By 1870 when the Hudson’s Bay Company sold Rupert’s Land to the Canadian Government the tragic trajectory of the Indian Act was about to be played out. Indigenous people became wards of the Canadian state and are still technically so with some exceptions. Indigenous people were crowded onto reserves and their rights eroded with several amendments to the Act. Nevertheless, resistance was always a factor in Indigenous life and the flowering of Indigenous political activism and individual success, even at the white man’s game, business enterprise, is testament to the resilience of Indigeneity. Still, the structural disadvantages and personal racism Indigenous people face are staggering. 

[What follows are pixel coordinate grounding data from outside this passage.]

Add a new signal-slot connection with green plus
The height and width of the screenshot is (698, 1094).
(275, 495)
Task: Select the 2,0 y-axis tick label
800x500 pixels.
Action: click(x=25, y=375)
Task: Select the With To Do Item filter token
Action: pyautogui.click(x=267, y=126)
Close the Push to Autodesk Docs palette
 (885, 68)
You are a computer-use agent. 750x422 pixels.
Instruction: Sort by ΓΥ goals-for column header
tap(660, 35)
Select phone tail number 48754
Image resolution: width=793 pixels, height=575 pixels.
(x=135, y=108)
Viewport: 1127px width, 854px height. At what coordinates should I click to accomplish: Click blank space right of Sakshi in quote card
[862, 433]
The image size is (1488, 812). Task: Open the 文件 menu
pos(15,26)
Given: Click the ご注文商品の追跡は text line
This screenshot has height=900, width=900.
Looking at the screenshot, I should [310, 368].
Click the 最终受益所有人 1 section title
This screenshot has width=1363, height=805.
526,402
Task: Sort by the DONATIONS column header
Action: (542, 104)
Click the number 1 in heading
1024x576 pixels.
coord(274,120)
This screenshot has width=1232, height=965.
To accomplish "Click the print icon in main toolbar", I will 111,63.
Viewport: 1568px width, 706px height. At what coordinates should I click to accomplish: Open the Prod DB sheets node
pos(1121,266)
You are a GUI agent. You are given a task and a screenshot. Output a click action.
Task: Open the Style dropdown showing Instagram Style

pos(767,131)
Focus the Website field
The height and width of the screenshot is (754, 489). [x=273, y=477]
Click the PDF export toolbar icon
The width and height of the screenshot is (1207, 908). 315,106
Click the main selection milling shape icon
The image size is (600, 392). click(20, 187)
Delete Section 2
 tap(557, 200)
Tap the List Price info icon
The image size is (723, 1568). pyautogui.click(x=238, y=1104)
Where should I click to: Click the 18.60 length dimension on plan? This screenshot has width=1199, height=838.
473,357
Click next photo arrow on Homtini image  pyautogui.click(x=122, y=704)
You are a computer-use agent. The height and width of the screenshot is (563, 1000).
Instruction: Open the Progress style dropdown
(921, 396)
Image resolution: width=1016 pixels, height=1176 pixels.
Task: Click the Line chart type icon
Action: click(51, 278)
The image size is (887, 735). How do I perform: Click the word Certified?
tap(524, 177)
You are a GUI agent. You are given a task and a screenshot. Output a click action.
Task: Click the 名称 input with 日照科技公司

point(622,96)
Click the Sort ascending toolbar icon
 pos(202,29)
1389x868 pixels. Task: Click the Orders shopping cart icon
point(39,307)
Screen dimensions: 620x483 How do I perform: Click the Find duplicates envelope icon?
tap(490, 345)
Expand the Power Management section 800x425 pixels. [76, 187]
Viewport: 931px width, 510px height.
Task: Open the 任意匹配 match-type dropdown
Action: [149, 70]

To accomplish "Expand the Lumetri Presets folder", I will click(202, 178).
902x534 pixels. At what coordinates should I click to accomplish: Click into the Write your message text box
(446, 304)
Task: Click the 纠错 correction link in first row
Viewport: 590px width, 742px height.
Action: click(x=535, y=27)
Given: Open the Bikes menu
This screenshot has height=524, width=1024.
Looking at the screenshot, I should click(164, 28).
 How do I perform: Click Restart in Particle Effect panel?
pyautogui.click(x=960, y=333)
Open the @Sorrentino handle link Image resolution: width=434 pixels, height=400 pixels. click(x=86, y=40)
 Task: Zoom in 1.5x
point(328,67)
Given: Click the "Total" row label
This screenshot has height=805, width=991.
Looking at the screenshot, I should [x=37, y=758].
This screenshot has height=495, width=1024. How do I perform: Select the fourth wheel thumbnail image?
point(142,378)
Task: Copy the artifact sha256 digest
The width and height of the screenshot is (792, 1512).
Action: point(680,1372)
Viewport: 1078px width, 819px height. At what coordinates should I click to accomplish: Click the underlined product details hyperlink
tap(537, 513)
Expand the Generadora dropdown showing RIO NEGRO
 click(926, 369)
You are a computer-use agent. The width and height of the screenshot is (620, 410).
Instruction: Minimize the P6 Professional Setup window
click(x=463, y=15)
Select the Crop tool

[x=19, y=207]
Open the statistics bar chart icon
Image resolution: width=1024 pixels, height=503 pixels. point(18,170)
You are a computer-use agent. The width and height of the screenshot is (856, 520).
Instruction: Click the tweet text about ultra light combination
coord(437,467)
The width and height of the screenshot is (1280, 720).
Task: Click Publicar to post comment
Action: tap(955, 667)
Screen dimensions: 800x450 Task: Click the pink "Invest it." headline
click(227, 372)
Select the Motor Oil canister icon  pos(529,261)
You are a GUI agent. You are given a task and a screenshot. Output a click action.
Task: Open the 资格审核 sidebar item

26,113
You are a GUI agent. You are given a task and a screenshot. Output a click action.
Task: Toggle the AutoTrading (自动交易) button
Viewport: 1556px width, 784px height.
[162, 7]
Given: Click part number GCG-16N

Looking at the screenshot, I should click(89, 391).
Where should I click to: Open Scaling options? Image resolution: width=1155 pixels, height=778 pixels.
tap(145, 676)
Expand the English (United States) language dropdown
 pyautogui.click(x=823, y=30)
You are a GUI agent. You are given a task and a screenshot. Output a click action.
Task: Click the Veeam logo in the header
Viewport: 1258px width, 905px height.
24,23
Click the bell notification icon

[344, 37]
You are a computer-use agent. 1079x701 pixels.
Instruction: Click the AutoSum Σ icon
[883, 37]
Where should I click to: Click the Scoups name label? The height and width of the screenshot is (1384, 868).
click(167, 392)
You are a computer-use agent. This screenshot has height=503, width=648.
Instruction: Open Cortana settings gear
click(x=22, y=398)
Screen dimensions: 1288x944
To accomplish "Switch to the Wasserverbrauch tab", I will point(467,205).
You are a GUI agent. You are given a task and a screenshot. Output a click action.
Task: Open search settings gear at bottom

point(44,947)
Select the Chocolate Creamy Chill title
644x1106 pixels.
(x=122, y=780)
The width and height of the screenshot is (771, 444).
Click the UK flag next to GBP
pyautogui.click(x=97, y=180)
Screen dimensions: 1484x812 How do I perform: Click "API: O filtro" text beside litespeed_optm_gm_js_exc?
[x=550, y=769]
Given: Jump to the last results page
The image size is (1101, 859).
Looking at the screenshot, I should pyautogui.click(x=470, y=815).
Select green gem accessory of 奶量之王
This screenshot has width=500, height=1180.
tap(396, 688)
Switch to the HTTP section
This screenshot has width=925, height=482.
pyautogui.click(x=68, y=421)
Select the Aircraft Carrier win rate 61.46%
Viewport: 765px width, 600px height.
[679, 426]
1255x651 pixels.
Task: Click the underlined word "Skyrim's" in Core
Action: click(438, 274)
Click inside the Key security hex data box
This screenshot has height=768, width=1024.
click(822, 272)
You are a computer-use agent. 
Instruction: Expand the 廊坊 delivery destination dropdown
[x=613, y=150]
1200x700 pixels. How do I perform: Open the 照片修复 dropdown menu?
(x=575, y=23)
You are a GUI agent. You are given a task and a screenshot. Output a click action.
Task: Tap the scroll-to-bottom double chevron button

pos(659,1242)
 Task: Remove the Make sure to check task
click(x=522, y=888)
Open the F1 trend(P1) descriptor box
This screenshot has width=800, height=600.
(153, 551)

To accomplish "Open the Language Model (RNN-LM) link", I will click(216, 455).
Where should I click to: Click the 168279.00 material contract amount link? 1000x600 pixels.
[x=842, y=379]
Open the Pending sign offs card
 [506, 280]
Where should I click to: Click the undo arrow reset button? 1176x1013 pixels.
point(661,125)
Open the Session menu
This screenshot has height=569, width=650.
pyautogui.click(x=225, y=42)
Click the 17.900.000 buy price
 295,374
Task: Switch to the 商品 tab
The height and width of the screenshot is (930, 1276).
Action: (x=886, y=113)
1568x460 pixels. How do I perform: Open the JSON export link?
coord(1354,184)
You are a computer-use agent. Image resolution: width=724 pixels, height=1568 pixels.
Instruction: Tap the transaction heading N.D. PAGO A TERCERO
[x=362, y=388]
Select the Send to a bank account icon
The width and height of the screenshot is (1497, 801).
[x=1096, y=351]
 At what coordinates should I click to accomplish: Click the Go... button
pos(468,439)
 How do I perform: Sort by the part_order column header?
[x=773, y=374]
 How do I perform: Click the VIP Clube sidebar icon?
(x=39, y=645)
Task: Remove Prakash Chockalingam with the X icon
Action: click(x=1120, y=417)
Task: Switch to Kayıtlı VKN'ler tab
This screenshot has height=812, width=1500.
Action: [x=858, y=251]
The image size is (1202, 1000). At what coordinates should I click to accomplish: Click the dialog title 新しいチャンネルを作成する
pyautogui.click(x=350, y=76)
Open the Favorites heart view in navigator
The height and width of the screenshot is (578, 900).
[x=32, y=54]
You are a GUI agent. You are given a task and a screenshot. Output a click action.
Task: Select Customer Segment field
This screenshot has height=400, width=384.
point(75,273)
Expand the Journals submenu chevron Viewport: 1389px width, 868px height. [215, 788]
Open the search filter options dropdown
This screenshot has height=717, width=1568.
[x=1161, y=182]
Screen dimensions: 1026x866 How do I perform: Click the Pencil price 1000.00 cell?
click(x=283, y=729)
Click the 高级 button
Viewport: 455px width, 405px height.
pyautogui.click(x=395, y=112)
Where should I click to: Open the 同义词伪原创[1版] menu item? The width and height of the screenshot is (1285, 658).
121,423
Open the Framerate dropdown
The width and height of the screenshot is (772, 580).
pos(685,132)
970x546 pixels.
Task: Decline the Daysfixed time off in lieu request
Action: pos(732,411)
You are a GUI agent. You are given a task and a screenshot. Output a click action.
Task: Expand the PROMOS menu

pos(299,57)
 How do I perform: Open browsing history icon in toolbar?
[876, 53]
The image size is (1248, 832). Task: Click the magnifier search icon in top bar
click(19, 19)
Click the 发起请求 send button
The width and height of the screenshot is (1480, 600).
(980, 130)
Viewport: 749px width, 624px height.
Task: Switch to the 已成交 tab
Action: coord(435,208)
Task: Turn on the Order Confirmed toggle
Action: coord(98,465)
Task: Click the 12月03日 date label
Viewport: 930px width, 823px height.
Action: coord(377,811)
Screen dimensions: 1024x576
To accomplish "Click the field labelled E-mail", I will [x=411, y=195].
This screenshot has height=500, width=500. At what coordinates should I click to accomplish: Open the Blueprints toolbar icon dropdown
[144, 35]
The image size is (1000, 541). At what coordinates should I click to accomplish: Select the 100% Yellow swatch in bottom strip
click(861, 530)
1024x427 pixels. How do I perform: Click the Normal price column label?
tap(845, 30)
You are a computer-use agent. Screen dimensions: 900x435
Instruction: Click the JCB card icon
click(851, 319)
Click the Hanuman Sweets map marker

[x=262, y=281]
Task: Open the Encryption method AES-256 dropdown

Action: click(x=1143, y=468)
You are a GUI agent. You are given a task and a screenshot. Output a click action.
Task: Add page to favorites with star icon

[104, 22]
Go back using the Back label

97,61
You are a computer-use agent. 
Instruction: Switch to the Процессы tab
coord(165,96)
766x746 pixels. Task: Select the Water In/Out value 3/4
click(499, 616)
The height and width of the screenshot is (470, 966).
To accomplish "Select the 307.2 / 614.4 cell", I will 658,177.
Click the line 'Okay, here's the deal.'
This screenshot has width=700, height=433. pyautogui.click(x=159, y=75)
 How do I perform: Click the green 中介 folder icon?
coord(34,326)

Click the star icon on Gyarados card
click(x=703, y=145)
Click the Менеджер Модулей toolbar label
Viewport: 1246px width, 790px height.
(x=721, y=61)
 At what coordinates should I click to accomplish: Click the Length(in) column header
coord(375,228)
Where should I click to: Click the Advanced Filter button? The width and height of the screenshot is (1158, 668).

To study the fur trade and the colonization of the northern half of North America is to study the trials and tribulations of Indigenous North Americans coming to grips with the inexorable, inevitable, spread of Western Civilization into their lands, into their families, their social relations and their ways of life.  Their struggles were human struggles, not unlike the ones we experience today. Their lives weren’t simpler than ours. In fact their lives were often more precarious and more complicated than ours. Their loves were no less so. Alliances were often sealed with marriages between Indigenous women and European men although sexual intimacy and desire don’t need the sanction of politics to flourish. Indigenous men and women were as capable as we are of subterfuge, of lying, of deceit, and of treachery. They were also as capable of love, joy, caring, mutual support, as well as profound grief from loss of family members from disease and death as we are. They had dreams and arguments. They ‘othered’ people as we do. They had an idea of who was ‘good’ and who was ‘bad’, just like we do. They were just as powerless in the face of historical, global political economic forces as we are. In the end, they lived and died, just as we do.  

 


¹ See esp. 

Hunt, George, 1940. The Wars of the Iroquois: A Study of Intertribal Trade Relations. Madison: The University of Wisconsin Press. The introduction is most relevant here, especially pages 4 and 5. Also see:

Innis, Harold, 1930. The Fur Trade in Canada. New Haven: Yale University Press. See especially page 392 but the whole book is about the spread of the fur trade west from the Atlantic to the Pacific.

 

One thought on ““Indians” in the Fur Trade

  1. Thank you for that Roger. As powerful a condemnation of the human animal, of every colour and stripe, as I have seen. We will not survive. Sometimes, as we could probably point to in other species as examples throughout time, the evolutionary pathway overshoots and creates the super being (the magic mushroom theory of our big dumb brain perhaps?) that becomes so dominant that it is capable of impacting its environment beyond its ability to sustain itself – and collapse it does.